The Sixth Circuit closed the class-action doors on classes based on violations of various state consumer protection laws yesterday. In Pilgrim v. Universal Health Card, LLC, Case No. 10-3211/3475, the Sixth Circuit affirmed the Northern District of Ohio’s decision to strike the class allegations in the plaintiffs’ complaint. Plaintiffs alleged that Universal Health Card, LLC (“Universal”) and Coverdell & Company engaged in deceptive practices in the advertisement of their healthcare discount membership program and sought to represent a nationwide class of all people who had joined the program. Universal filed a motion to strike the class allegations, which the district court granted. The district court reasoned that under Ohio’s choice of law rules, each class member’s claim would have to be analyzed under the law of their home state. Because the differences in state consumer protection laws would outweigh any common issues of fact Plaintiffs may establish, the court held that the class failed to meet the predominance requirement under Rule 23(b)(3).

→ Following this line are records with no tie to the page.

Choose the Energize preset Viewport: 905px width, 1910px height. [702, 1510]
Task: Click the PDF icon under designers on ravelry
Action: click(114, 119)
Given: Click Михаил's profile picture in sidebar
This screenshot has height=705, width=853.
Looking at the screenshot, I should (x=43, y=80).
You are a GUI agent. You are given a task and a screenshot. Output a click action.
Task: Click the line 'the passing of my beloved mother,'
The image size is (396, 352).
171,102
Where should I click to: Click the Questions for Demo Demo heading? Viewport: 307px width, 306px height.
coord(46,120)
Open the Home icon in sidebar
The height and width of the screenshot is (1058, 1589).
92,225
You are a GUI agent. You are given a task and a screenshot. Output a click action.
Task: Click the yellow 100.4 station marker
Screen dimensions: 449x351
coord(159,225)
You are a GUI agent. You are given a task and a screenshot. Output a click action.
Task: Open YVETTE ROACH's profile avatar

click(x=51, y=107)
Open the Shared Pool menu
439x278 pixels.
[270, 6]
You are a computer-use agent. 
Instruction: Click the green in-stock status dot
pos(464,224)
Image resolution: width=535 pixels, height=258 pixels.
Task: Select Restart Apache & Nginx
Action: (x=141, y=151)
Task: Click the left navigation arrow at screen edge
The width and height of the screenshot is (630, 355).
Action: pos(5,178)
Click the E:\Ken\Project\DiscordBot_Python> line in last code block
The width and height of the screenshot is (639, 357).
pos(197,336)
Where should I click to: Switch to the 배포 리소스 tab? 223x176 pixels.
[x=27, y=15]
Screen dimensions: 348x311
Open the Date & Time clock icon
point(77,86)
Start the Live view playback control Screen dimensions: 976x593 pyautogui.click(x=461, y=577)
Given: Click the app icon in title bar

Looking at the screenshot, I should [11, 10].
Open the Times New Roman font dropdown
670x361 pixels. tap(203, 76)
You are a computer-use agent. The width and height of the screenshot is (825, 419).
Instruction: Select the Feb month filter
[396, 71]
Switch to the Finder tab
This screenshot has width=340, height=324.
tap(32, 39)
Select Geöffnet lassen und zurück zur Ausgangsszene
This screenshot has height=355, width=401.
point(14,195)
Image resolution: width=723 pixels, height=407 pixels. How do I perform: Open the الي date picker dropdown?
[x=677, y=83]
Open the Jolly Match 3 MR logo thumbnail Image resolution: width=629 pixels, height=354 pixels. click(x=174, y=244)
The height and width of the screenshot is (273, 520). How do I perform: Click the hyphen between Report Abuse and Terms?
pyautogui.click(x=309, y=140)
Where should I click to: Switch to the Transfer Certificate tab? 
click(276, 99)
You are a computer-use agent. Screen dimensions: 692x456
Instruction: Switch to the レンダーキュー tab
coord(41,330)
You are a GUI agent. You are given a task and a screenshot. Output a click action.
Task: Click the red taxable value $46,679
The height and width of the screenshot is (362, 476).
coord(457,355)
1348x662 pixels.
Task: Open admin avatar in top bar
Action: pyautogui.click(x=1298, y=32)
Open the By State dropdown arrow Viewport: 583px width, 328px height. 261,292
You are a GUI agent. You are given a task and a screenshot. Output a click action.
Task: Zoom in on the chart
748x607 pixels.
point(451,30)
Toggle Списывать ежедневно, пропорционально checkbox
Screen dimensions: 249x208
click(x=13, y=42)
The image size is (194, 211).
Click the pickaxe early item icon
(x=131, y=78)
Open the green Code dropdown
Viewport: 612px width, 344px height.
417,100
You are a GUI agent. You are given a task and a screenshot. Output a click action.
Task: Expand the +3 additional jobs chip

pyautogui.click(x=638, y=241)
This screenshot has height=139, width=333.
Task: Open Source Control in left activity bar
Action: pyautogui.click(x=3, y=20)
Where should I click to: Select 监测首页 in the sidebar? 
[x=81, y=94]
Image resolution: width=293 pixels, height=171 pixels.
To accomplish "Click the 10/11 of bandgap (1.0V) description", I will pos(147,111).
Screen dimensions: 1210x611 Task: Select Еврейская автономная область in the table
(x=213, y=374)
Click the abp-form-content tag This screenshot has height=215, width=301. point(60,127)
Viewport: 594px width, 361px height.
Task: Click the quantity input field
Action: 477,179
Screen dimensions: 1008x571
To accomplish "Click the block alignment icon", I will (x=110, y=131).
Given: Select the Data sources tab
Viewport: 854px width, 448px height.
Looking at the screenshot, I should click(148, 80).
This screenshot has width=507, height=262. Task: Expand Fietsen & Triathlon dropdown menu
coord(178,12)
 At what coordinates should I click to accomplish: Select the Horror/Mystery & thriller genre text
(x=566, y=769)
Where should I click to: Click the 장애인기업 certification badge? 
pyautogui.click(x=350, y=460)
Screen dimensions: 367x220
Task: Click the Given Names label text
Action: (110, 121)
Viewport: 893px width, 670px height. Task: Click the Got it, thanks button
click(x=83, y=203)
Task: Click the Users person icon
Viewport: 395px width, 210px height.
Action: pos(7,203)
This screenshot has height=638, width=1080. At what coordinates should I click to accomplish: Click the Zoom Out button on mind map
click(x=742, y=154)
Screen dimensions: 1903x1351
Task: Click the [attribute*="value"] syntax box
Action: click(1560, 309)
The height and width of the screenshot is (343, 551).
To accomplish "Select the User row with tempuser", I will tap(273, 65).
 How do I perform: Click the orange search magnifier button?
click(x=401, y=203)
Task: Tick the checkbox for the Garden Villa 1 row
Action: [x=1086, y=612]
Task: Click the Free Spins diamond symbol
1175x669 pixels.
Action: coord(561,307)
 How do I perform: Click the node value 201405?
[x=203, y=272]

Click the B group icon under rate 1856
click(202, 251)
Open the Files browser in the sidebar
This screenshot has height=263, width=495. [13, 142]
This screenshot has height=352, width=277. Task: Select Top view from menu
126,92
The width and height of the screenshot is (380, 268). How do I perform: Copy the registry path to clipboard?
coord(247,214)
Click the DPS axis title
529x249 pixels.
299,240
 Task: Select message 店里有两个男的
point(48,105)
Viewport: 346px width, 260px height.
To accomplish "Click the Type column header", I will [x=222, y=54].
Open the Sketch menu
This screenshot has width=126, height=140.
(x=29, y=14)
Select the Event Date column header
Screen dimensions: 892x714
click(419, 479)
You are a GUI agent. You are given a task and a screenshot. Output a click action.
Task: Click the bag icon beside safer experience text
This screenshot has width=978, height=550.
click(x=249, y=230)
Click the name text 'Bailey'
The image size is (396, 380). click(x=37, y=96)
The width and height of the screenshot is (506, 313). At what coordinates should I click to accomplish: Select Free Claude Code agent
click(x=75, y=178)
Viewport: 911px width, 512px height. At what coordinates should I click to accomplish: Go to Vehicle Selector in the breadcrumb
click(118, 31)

The Sixth Circuit found no abuse of discretion in the district court’s holding for three reasons. First, Ohio’s choice of law rules are clear that the consumer protection laws of the state where each injury took place would govern the claims and because the consumer protection laws of the affected states varied in material ways, “no common legal issues favor a class-action approach to resolving” the dispute. Second, even if a class could overcome varied legal standards with “considerable factual overlap,” that was not the case with plaintiffs’ alleged class. Since the defendants’ program operated differently in different states, the facts would vary from place to place. Third, the decision was consistent with decisions from the Sixth Circuit and other courts that refused to permit a nationwide class that would be analyzed under the laws of different states.
Finally, the Sixth Circuit addressed the timing of the district court’s ruling on the defendants’ motion to strike class allegations, which came before plaintiffs’ had filed a motion to certify the class. The Sixth Circuit held that Rule 23(c)(1)(A) says nothing about waiting for the plaintiffs’ motion: “[t]hat the motion to strike came before the plaintiffs had filed a motion to certify the class does not by itself make the court’s decision reversibly premature.” The Sixth Circuit further held that plaintiffs’ desire for more discovery or time would have done nothing to change their conclusion.